Her insights seem to me extraordinary and the characters she creates I have deemed “fictional” as I have no means of checking the letters and childhood associations from which they may actually derive.
She had, at one stage, contemplated leaving her husband and child but in the end succeeded in placing a variety of stressful legacies into perspective. This gave her a means of coping with despair. Marsden left his private fortune to her. This has now become a source of “good works” and a means of helping victims under threat of “possession” by daemonic powers.
W.H.
One
Sebastian Holiday read the note in his hand for the twentieth time with pride in his hollow senses when he came to the three phrases—“Wish I were like you. Love you. You and Mary please take care of John”. Then he began from the beginning all over again—
Sebastian,
Have taken 80 no 90 valium tablets. Can’t carry on. Wish I were like you. Love you. You and Mary please take care of John.
Stella
He folded the note with care as if he almost feared the dry ink would blot, and placed it in his breast pocket, then sank into a chair with half-collapsed springs that faced a couch across the room; over the couch a huge Jean Harlow poster had been pinned to the wall.
His eyes were bright, yet curiously blind, body grew hollow in the pit of the chair this late February afternoon; the year was 1981.
The light seeped through the curtained window to give a sheen to the walls of the room that matched Sebastian’s eyes. The Jean Harlow print was suffused with the ghost of the winter sun. Sebastian felt himself descending into that pooled ghost as if everything conspired to mask his innermost emotion. He gripped the arm of the chair as if it were materialized script in a book of riddles; the broken springs on which he sat were less the fabric of a chair and more a half-sunken, half-floating boat. The glimmering pool stroked baby John’s toys (the child was close on three years old) along the wall running at right angles to Sebastian’s boat.
Wooden lorries rather than boats were beached on their sides against a train with which John loved to play. Trains were his greatest amusement. He sometimes converted the lorries into carriages that he pulled and tugged behind an imaginary engine on imaginary tracks around the room. Then there was the skeleton house that John also was fond of, a sophisticated toy, with rooms that could be scanned, or re-assembled, through ribbed apertures, collapsible doors and windows. In one skeleton room a dentist leaned over a sailor, in another a barber trimmed a bearded man, in another guests had assembled for a feast presided over by a cat John had seated at the head of the table. The front door bell suddenly pealed. Mary had forgotten her key. Sebastian arose from the boat of his chair above skeleton house and imaginary train.
“Such a beautiful evening,” Mary said to him at the front door. “It will soon be dark.” She glanced back over her shoulder at the sky which was pale rose and smoke.

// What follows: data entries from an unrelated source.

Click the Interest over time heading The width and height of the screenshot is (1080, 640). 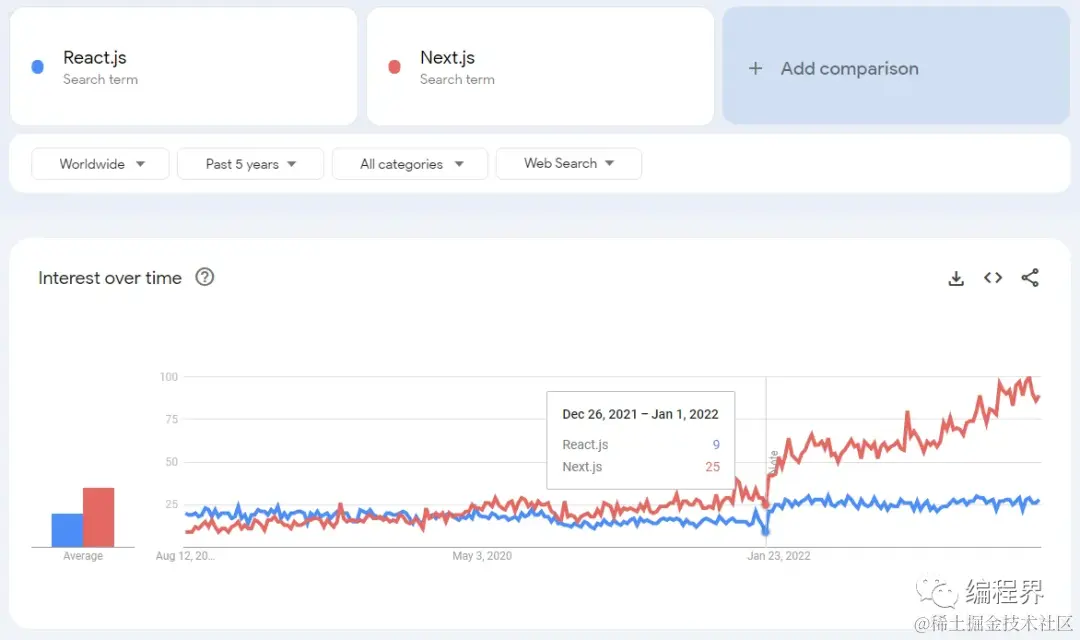(x=110, y=278)
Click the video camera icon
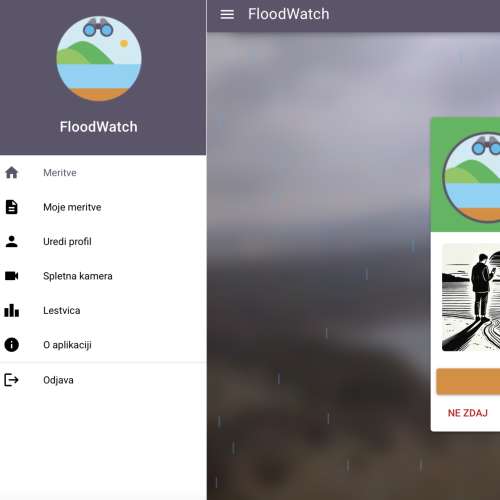Image resolution: width=500 pixels, height=500 pixels. 12,276
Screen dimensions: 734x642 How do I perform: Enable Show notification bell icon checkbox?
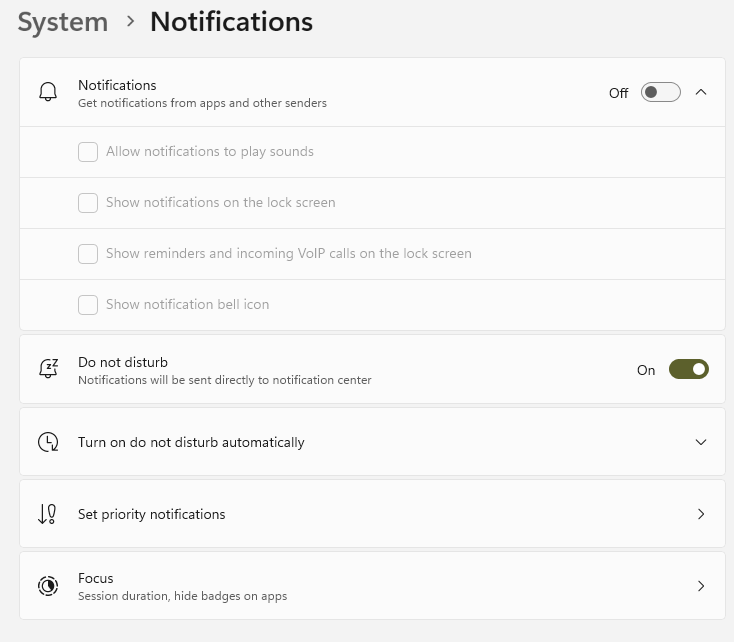tap(88, 305)
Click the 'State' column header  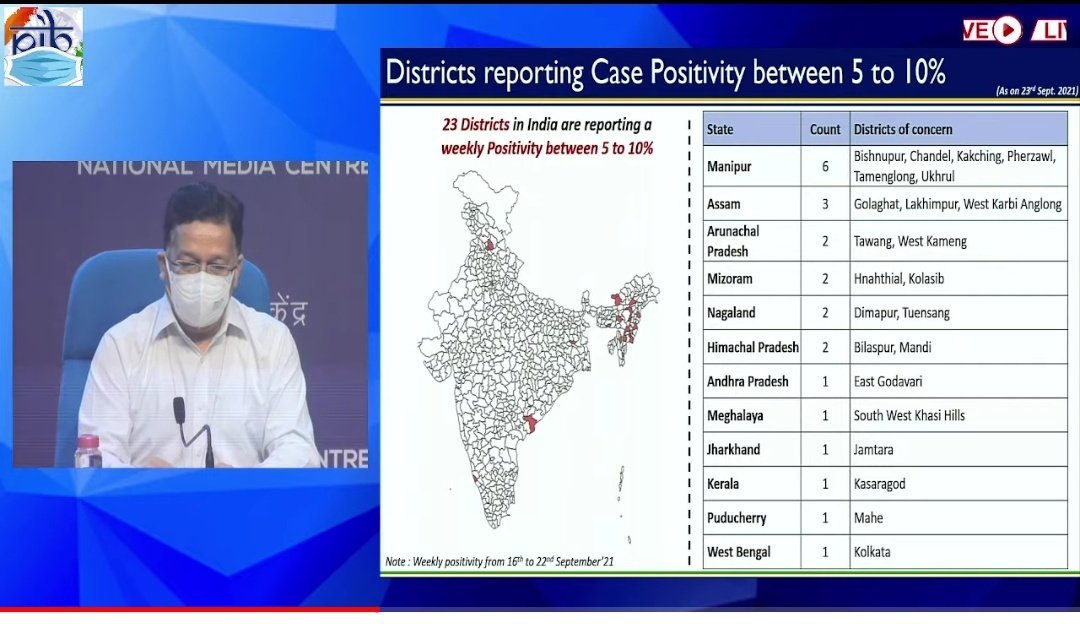720,129
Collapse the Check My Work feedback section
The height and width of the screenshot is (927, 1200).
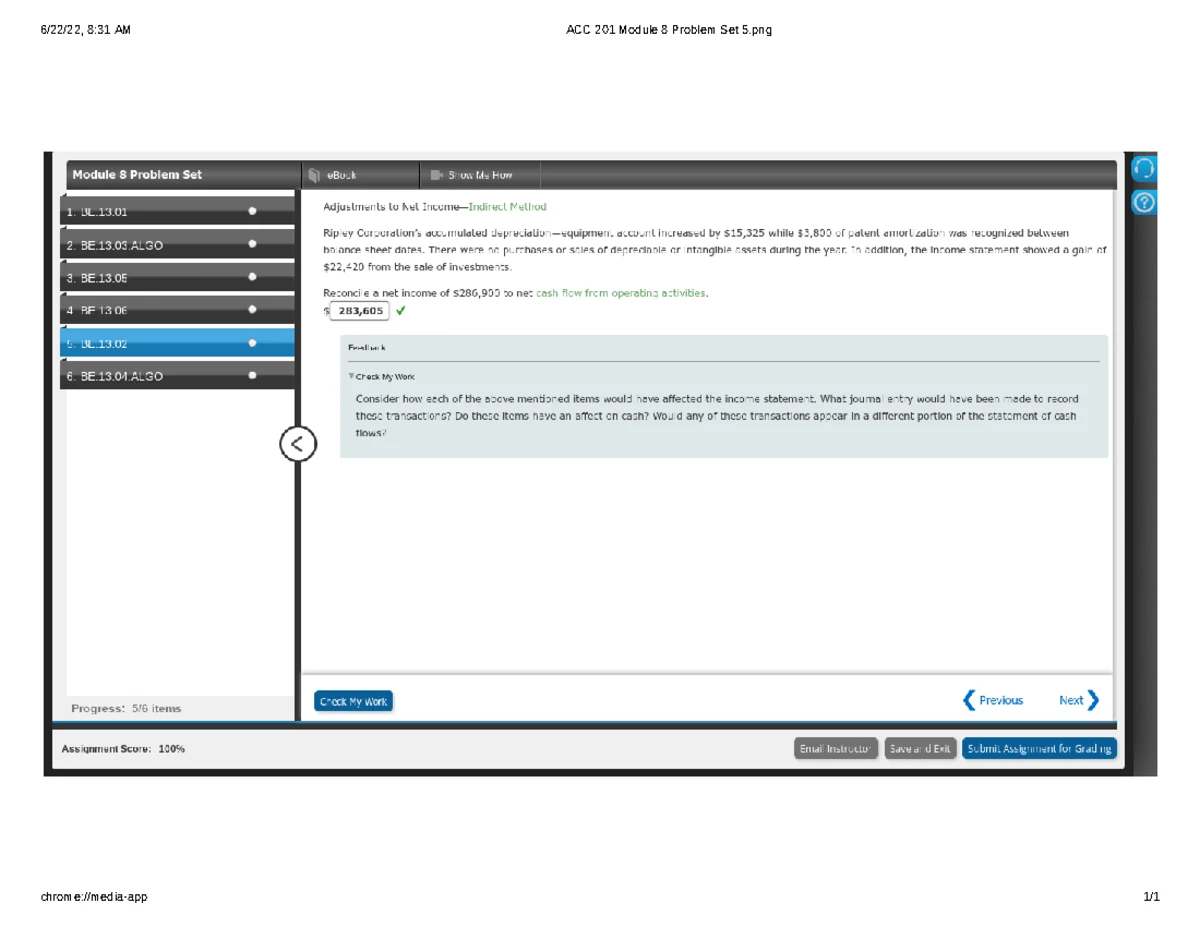tap(352, 377)
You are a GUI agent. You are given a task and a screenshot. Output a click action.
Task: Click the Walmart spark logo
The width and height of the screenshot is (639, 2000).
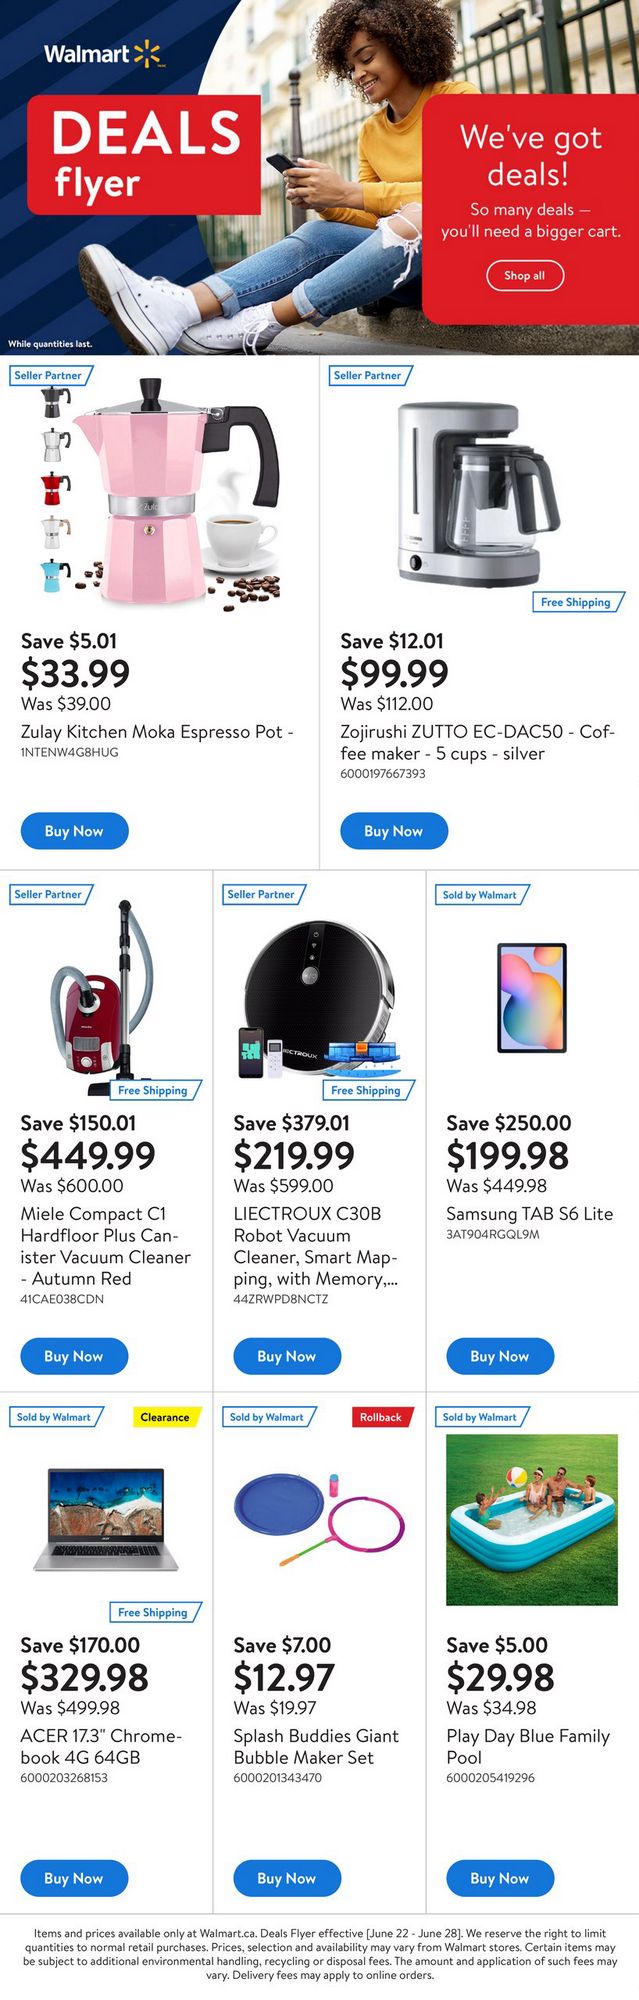tap(147, 54)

“Oh yes,” said Sebastian, but he saw nothing himself except the smudge of an aeroplane drawn across the fluid light above the houses on the other side of Dolphin Street.
Mary was now inside. She closed the door behind her and switched on the light in the corridor leading to the sitting room from which Sebastian had come.
“You needn’t worry about John,” she said gently. “Mother’s keeping him until Stella’s back. I must remember to collect his toys. How is Stella?”